On the right of my grandmother's map at the end of Castle Branch she lists all the children of William and Nancy Castle. Again, it's neat to know that they were known as Will and Nan. John Seymour Castle, who apparently went by Seymour, married Rosa Katherine (Kate) Oney. My grandmother listed their two children, (John) Boyd and Edna. Elizabeth (Elizie on the 1880 census) married first in 1892 to G.W. Lee, and then in 1906 to Alonzo Daugherty. She was already married and living on her own before my grandmother was born, which is probably why she is missing from my grandmother's list of Will and Kate's children. The next two children were Eliza, who married Clay Lykins, and (Goldman) Davidson, named for his grandfather, who died by age 25. (George) Barnes Castle married "Lula" Oney, and apparently set up housekeeping very close to his mother and dad. The two youngest were (Rachel) Florida and Effie. Florida's son, Mearl McGuire, and Effie both corresponded with my grandmother in her later years. 

I'm not sure Malone was called Malone when my grandmother lived in Kentucky. It is another small community lying outside of West Liberty. The census does not call it Malone until 1940, and only about 15 families were enumerated in that district in that year. Since my grandmother corresponded with Mearl McGuire, who lived in Malone, she may have used that name on her map because it corresponded to the area where the McGuires had lived when she was young. She lists five families there: the Walshes, DeBords, McGuires, Wells, and Bays.

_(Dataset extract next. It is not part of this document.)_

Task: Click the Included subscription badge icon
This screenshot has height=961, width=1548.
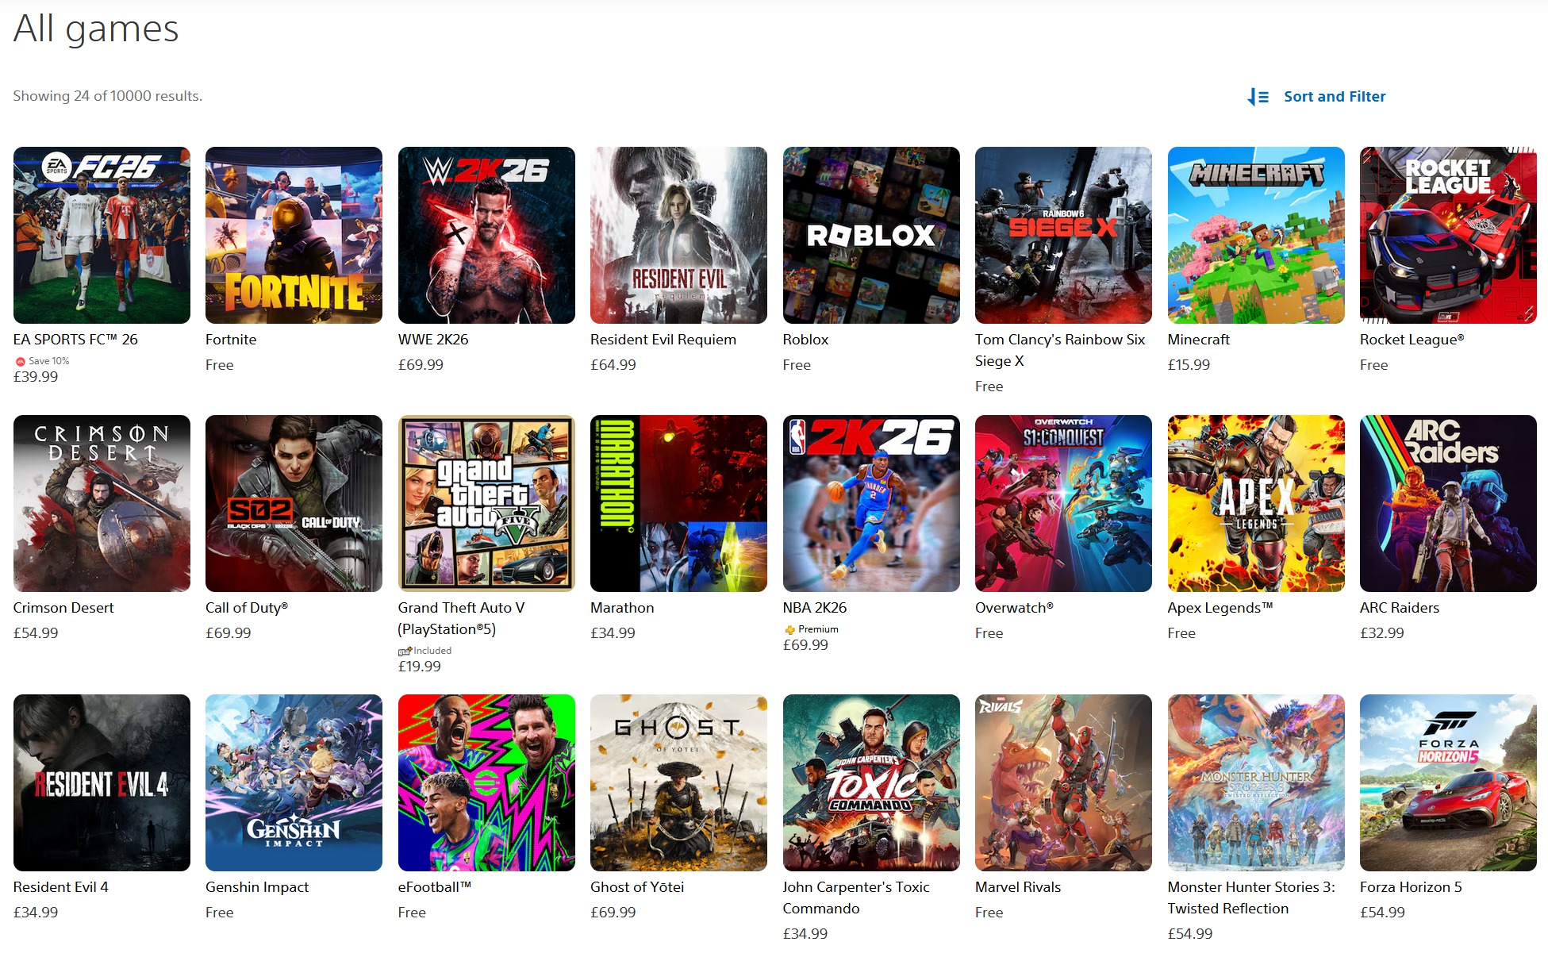Action: [x=404, y=651]
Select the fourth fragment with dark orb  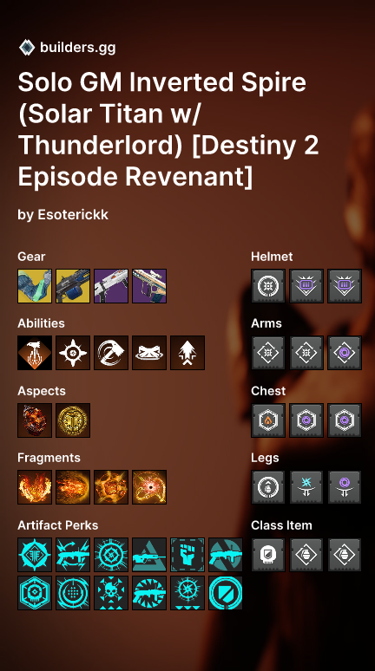[x=149, y=487]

In 1900 the John Debord family was enumerated in the same district with the families above: Morgan County, River, District 0074. John Debord (spelled in various censuses as Deborde, DeBorde, Deboard, Debard, etc.) was married to Calah Wells. Calah was the sister of Nancy Wells, who was married to William H. Castle (Nan and Will), but that is not her only connection to my grandmother's family. The father and mother of Nancy and Calah were James Wells and his wife Carrie Ann Day. Carrie Ann was the sister of Andrew Jackson Day who was the grandfather of my great-grandmother, Sarah Florida Day, wife of George Turner Castle. Whew! Is that convoluted enough for you??

I haven't figured out how or if the Walshes were related to the Castles, but they did live in the same area as the Debord and Wells families. In fact, according to Findagrave, John Walsh and his wife Mary, James Wells and his wife Carrie Ann Day, and John DeBorde and his wife Calah Wells are all buried in the DeBorde Cemetery in (wait for it) Malone

The Bays families in Malone were no doubt descended from the brothers of Anna Bays Sargent Haney. My grandmother would probably have known the degree of relationship, but the Bays families in 1900 were too far downstream for me to determine how they were related to Anna.

Caney, Stacy Fork, and Malone are all described by Wikipedia as lying along Highway 191 south of West Liberty, so if you want to read my grandmother's map oriented properly, West Liberty would be rotated to the top of the map.

If you compare my grandmother's map to this 1999 map of Morgan County, it might not match perfectly, but you can sure get an idea of these little communities in relation to each other. Traveling south on 191 from West Liberty, you might first see these little "branches," DeBoard Branch, Castle Branch, and Haney Branch. Just before DeBoard Branch to the east is the community of Malone. Look west between the Castle and Haney Branches and you will see Panama. Just south of Haney Branch on Hwy. 844 you will see Stacy Fork. To the east of Stacy Fork is the Walnut Grove Church. Further south on 191 are Caney and Cannel City.

Some of these families had known each other forever. On this one page of the 1870 census, long before my grandmother was born in 1897, I found these names on Page 1 of the Morgan County, Caney, enumeration: Anna (Bays) Haney, Goldman Castle (and wife Rachel, daughter of Anna), Alex Whiteaker, and John Haney (father of Jerial, grandfather of Geneva Haney Alexander). No wonder they stayed in my grandmother's thoughts for 80 years.